Can Your Husband Really Be Your Dom?

I’m going out on a limb here, but I suspect you haven’t asked yourself this question. I also suspect that the only thing you’ve really been thinking is that you want to be a submissive and you want to be dominated so by default you’re putting your husband in the position of being your Dom. You consider yourself a submissive so naturally he must be a Dominant. He must be your Dom.

There are many women, who, after having a submissive light bulb turn on, run to their husbands with the good news that they are now available for domination only to be rebuffed. The submissive is perplexed because in her mind, he should WANT to be her Dom. Isn’t this what he wanted all along? The rationalization process then kicks into gear and she starts making a list of all of his dominant traits. Once she makes this detailed list the questions then begin:

How could he not want this?

Why doesn’t he want to take control?

He’s so opinionated about everything that he has to be a Dom.

He’s a leader at work so why doesn’t this come naturally to him!

I’m giving so much of myself; why doesn’t he want to give to me, too?

Having dominant traits does not make you a Dominant.

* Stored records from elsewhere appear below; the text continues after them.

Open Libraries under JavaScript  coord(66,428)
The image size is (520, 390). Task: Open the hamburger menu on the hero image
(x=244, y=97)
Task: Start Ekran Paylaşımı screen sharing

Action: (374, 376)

Your man may be the head of a department, own his own business, be a CEO, a CFO, a VP, or some other type of VIP, but it doesn’t mean he’s a Dom.

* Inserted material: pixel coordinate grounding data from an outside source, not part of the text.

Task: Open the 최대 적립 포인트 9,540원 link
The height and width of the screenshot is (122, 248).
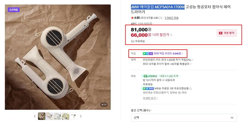Action: [x=168, y=53]

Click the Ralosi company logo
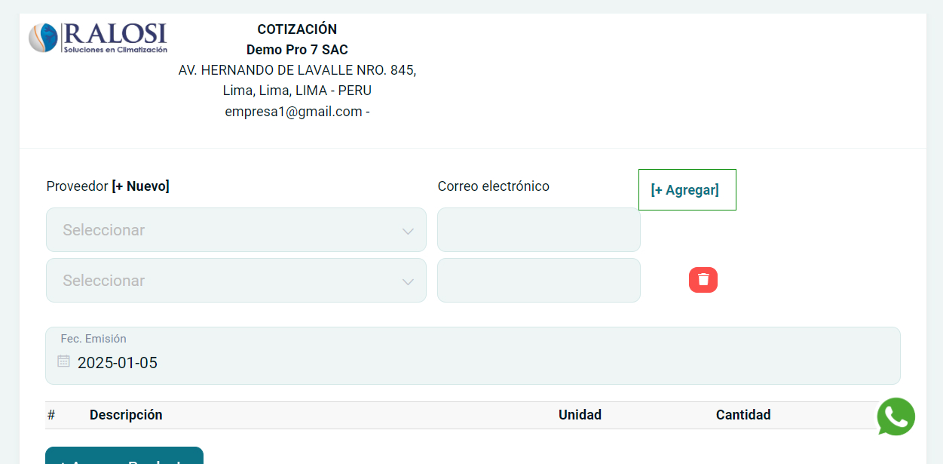tap(98, 38)
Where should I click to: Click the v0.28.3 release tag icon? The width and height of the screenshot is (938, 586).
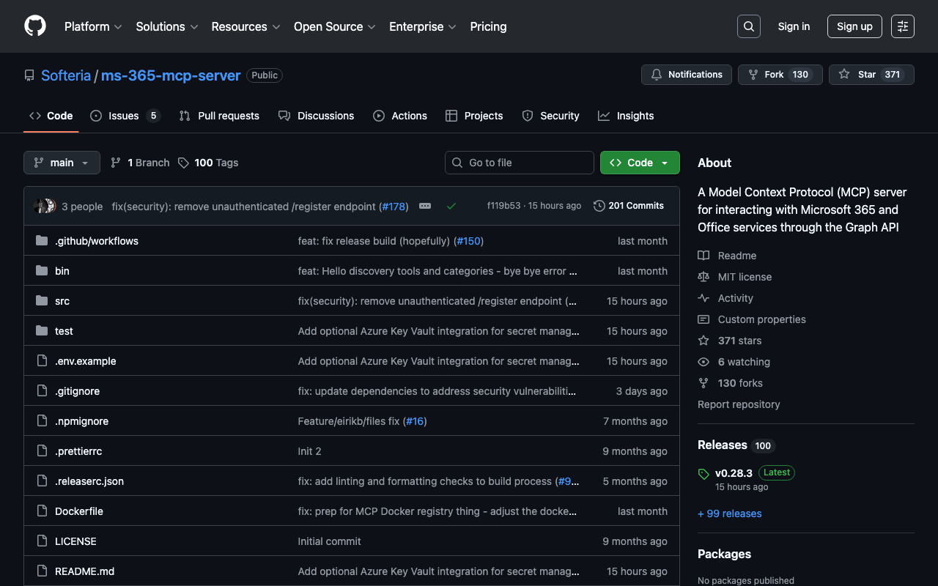704,474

Your man may be the most masculine of all men. He may dominate the field or the court with his ball skills. He may be a sharp shooter. He may be a manly man, but it doesn’t mean he’s a Dom.

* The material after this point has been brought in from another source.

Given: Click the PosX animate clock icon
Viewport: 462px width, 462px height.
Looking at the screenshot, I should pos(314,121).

Your man may be highly respected in your community, the head of numerous committees, a self-starter if ever there was one, but doesn’t mean he’s a Dom.

Your man may be a high income earner. He may have a Ph.D. He may even be on the brink of finding a cure for cancer, but it doesn’t mean he’s a Dom.

Think of it this way – Do some of you ladies have dominant traits, but you know in your heart of hearts you’re a submissive? Your husband has to also know in his own heart that he’s a Dom. You can’t be the one to declare it for him. If he does make the determination that he is a Dominant he has to CHOOSE to be YOUR Dom. He’s going to look at your actions and will listen to your words to decide how and when he wants to go about this with you.

By the way, on his way to making his decision he’ll have some strong thoughts about you, too.

She’s a great wife, but I don’t think she can be the submissive I need.

She has her own mind and gets stubborn. Dominating her will be too much work.

I know more about this than she thinks I do and she has no idea what she’s trying to get herself into.

All she thinks about is what’s wrong between us. She’s too hard to satisfy.

Life is too hard right now and this is going to take my focus away from getting things done.

She’s too needy.

She’s never listened to me before. I don’t believe she can change.

I don’t want a robot and I don’t want her to change. I don’t want the woman I love to go away.

You have to weigh all of this out. You have to face some real questions and concerns. Before you go down this road you have to find out the man you’re really married to. Change has to start with you. Work on your submission first and let him notice on his own. Let him comment without your prompting. You may have to do this in microsteps, but there’s no rush. Life is still going on around you with all of its ups and downs and there will be a lot of starts and stops. His light bulb has to turn on the same way yours did and the best you can do is be the person he needs, not some idealized version you think he wants.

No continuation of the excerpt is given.